>>>>>

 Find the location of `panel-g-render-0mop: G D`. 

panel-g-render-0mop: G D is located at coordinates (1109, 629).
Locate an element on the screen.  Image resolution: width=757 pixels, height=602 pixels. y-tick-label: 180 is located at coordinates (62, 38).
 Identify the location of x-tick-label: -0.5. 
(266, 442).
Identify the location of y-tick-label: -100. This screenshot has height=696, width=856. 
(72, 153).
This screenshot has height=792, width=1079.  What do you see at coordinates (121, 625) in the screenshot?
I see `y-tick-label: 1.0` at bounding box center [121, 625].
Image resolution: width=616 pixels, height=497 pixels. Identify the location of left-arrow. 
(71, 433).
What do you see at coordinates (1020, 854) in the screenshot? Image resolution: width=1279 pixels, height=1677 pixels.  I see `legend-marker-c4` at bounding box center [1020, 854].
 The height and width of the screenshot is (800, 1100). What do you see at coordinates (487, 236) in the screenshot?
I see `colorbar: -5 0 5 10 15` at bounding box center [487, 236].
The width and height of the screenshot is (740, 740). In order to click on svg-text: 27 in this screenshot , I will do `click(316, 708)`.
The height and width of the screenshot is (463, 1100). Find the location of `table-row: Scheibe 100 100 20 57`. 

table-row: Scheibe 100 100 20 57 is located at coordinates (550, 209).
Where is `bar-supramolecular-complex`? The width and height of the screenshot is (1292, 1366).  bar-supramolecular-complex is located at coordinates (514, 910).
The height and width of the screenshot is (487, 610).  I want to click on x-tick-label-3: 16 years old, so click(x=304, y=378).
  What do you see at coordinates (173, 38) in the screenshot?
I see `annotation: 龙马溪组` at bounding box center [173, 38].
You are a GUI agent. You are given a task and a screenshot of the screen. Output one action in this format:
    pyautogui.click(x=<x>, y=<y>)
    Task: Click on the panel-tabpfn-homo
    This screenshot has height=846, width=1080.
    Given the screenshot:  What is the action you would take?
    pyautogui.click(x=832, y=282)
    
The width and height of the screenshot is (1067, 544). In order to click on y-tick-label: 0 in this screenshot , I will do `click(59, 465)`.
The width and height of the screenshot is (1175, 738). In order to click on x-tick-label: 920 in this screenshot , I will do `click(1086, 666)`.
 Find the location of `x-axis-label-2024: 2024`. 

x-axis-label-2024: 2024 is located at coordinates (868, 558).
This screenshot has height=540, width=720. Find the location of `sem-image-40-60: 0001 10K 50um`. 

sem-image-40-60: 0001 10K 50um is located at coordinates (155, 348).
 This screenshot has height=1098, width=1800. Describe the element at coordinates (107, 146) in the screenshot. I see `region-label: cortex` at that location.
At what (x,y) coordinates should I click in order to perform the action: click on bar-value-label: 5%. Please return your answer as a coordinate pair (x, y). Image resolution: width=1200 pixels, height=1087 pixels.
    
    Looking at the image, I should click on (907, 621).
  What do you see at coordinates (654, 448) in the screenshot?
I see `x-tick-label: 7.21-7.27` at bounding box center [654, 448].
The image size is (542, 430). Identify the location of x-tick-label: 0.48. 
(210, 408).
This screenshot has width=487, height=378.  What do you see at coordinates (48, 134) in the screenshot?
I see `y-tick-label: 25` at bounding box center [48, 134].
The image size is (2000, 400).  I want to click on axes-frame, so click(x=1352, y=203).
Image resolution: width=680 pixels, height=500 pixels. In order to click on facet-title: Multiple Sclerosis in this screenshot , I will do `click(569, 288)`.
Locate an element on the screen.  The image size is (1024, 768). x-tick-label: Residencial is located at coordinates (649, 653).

<<<<<

YOUR OBJECTIVE. Reproduce every one of the records above word for word, keeping their order and line breaks unchanged.

EXERCISE ANSWER.
 Find the location of `panel-g-render-0mop: G D`. 

panel-g-render-0mop: G D is located at coordinates (1109, 629).
Locate an element on the screen.  Image resolution: width=757 pixels, height=602 pixels. y-tick-label: 180 is located at coordinates (62, 38).
 Identify the location of x-tick-label: -0.5. 
(266, 442).
Identify the location of y-tick-label: -100. This screenshot has height=696, width=856. 
(72, 153).
This screenshot has height=792, width=1079.  What do you see at coordinates (121, 625) in the screenshot?
I see `y-tick-label: 1.0` at bounding box center [121, 625].
Image resolution: width=616 pixels, height=497 pixels. Identify the location of left-arrow. 
(71, 433).
What do you see at coordinates (1020, 854) in the screenshot? Image resolution: width=1279 pixels, height=1677 pixels.  I see `legend-marker-c4` at bounding box center [1020, 854].
 The height and width of the screenshot is (800, 1100). What do you see at coordinates (487, 236) in the screenshot?
I see `colorbar: -5 0 5 10 15` at bounding box center [487, 236].
The width and height of the screenshot is (740, 740). In order to click on svg-text: 27 in this screenshot , I will do `click(316, 708)`.
The height and width of the screenshot is (463, 1100). Find the location of `table-row: Scheibe 100 100 20 57`. 

table-row: Scheibe 100 100 20 57 is located at coordinates (550, 209).
Where is `bar-supramolecular-complex`? The width and height of the screenshot is (1292, 1366).  bar-supramolecular-complex is located at coordinates (514, 910).
The height and width of the screenshot is (487, 610).  I want to click on x-tick-label-3: 16 years old, so click(x=304, y=378).
  What do you see at coordinates (173, 38) in the screenshot?
I see `annotation: 龙马溪组` at bounding box center [173, 38].
You are a GUI agent. You are given a task and a screenshot of the screen. Output one action in this format:
    pyautogui.click(x=<x>, y=<y>)
    Task: Click on the panel-tabpfn-homo
    This screenshot has height=846, width=1080.
    Given the screenshot:  What is the action you would take?
    pyautogui.click(x=832, y=282)
    
The width and height of the screenshot is (1067, 544). In order to click on y-tick-label: 0 in this screenshot , I will do `click(59, 465)`.
The width and height of the screenshot is (1175, 738). In order to click on x-tick-label: 920 in this screenshot , I will do `click(1086, 666)`.
 Find the location of `x-axis-label-2024: 2024`. 

x-axis-label-2024: 2024 is located at coordinates (868, 558).
This screenshot has height=540, width=720. Find the location of `sem-image-40-60: 0001 10K 50um`. 

sem-image-40-60: 0001 10K 50um is located at coordinates (155, 348).
 This screenshot has height=1098, width=1800. Describe the element at coordinates (107, 146) in the screenshot. I see `region-label: cortex` at that location.
At what (x,y) coordinates should I click in order to perform the action: click on bar-value-label: 5%. Please return your answer as a coordinate pair (x, y). Image resolution: width=1200 pixels, height=1087 pixels.
    
    Looking at the image, I should click on (907, 621).
  What do you see at coordinates (654, 448) in the screenshot?
I see `x-tick-label: 7.21-7.27` at bounding box center [654, 448].
The image size is (542, 430). Identify the location of x-tick-label: 0.48. 
(210, 408).
This screenshot has width=487, height=378.  What do you see at coordinates (48, 134) in the screenshot?
I see `y-tick-label: 25` at bounding box center [48, 134].
The image size is (2000, 400).  I want to click on axes-frame, so click(x=1352, y=203).
Image resolution: width=680 pixels, height=500 pixels. In order to click on facet-title: Multiple Sclerosis in this screenshot , I will do `click(569, 288)`.
Locate an element on the screen.  The image size is (1024, 768). x-tick-label: Residencial is located at coordinates (649, 653).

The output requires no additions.